En la región sudamericana, los hechos recientes muestran que los movimientos son el reaseguro más eficaz de los gobiernos frente a las derechas y el imperio. Trabajar para debilitarlos es apostar al suicidio del proceso de cambios.
Los debates que están generando los conflictos entre movimientos y gobiernos progresistas, de modo muy particular en Ecuador y Bolivia, ameritan algunas reflexiones que apunten a clarificar lo que está en juego, porque de algún modo esas tensiones involucran a todas las fuerzas antisistémicas. Lo que sucede estos días en ambos países es consecuencia de que allí coinciden movimientos que han mostrado potente energía anticapitalista con gobiernos que, por lo menos en las intenciones, buscan superar el estado de cosas heredado.
En la región sudamericana pueden detectarse dos grandes líneas de fuerza: las relaciones interestatales y las tensiones emancipatorias. Una y otra divergen y confluyen según las diversas coyunturas, los espacios y puntos de mira. Pero más allá de que ambas dinámicas tengan aspectos contradictorios, no puede abordarse la realidad regional sin incluir ambas, a riesgo de sesgar excesivamente el análisis.
Desde el punto de vista de los estados, y de las relaciones entre ellos, parece evidente que los cambios acaecidos en la última década son relevantes. Una parte importante de los países de la región cuenta con gobiernos que tomaron distancias del Consenso de Washington y de las políticas del imperio. En este punto deben incluirse dos matizaciones. La gama de grises es muy amplia, y va desde el gobierno de Cuba, enfrentado a Estados Unidos, hasta gobiernos que formulan críticas muy tenues al imperialismo, como los cuatro del Cono Sur que conforman el Mercosur. En el medio, hay situaciones como la de Venezuela, que viene manteniendo un enérgico contencioso con los sucesivos inquilinos de la Casa Blanca, pero tiene a la vez una fuerte dependencia comercial con ese país. En la situación actual, aun la más pequeña distancia hacia Estados Unidos juega un papel positivo, y así debe ser valorada.
En segundo lugar, hay dos grandes vertientes: los países que integran la ALBA y los demás gobiernos progresistas de la región. Aquéllos, más allá de las señaladas contradicciones, pugnan por desbordar el libre comercio, estructuralmente favorable a las multinacionales y los países del norte. En este punto también vale una salvedad: hay quienes desean ir más allá y otros que ni siquiera se lo proponen, aunque luego los resultados puedan ser similares. Una vez más, no es lo mismo Bolivia o Venezuela, forzados muchos veces a aceptar la lógica de las multinacionales, que otros que juegan directamente a favor de ellas.

▸ INFORMACIÓN REGISTRADA

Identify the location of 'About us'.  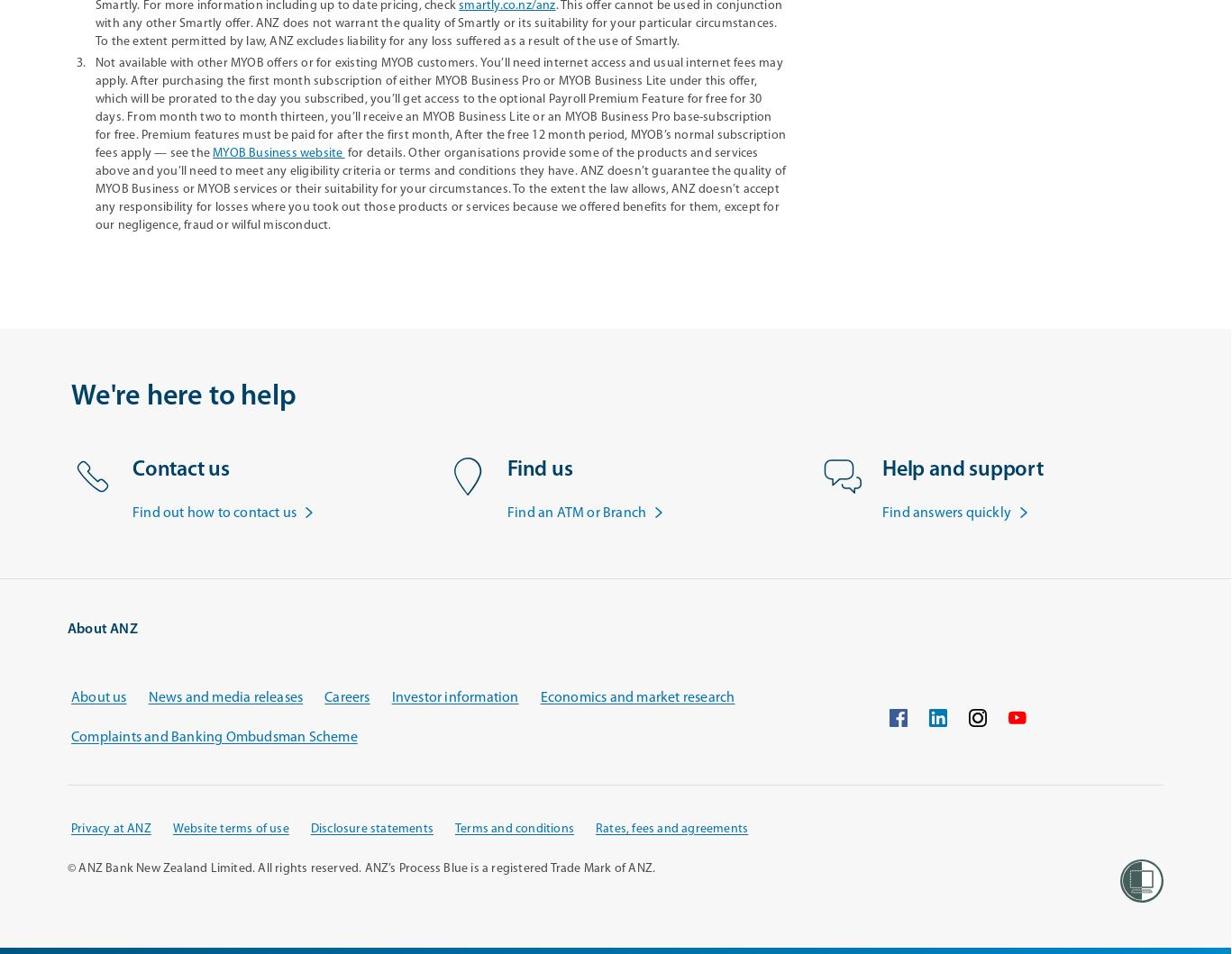
(71, 696).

▸ REQUISITOS DEL EJERCICIO
a) Extrae del texto sobre movimientos y gobiernos progresistas el pasaje que empieza con las palabras que contienen "En la región sudamericana, los" y termina con "proceso de cambios.", sin cambiar nada.
b) Prolonga, por favor, el texto sobre movimientos y gobiernos progresistas a partir de su última oración.
Los datos no hacen falta para resolver el ejercicio.

▸ LISTA DE RESPUESTAS
a)
En la región sudamericana, los hechos recientes muestran que los movimientos son el reaseguro más eficaz de los gobiernos frente a las derechas y el imperio. Trabajar para debilitarlos es apostar al suicidio del proceso de cambios.

b)
En tercer lugar, hay gobiernos que, independientemente de la retórica, de la que nadie está libre, sólo se diferencian del imperio en que defienden a sus empresas, o sea a las burguesías locales, frente a la voracidad de otras multinacionales afines a los países del norte. Pero en modo alguno tienen una lógica diferente a la del capitalismo más depredador. Tal es el caso de Brasil, de Chile cuando gobernaba la Concertación y de Argentina. O sea, sus diferencias con Washington no pasan por los intereses populares sino por los del sector más concentrado del empresariado nacional.
Si tomamos el punto de vista de la emancipación, o de los movimientos antisistémicos, las cosas son más complejas aún. En un extremo, todos los gobiernos esgrimen una actitud de defensa y fortalecimiento del Estado que no puede menos que chocar con los movimientos que, naturalmente, buscan desbordar los marcos del Estado-nación. Sin embargo, los niveles de represión han descendido de modo notable allí donde hay gobiernos progresistas o de izquierda. Es una diferencia no menor, imposible e inconveniente de soslayar, respecto de países como Colombia y Perú, donde mandan las derechas represivas.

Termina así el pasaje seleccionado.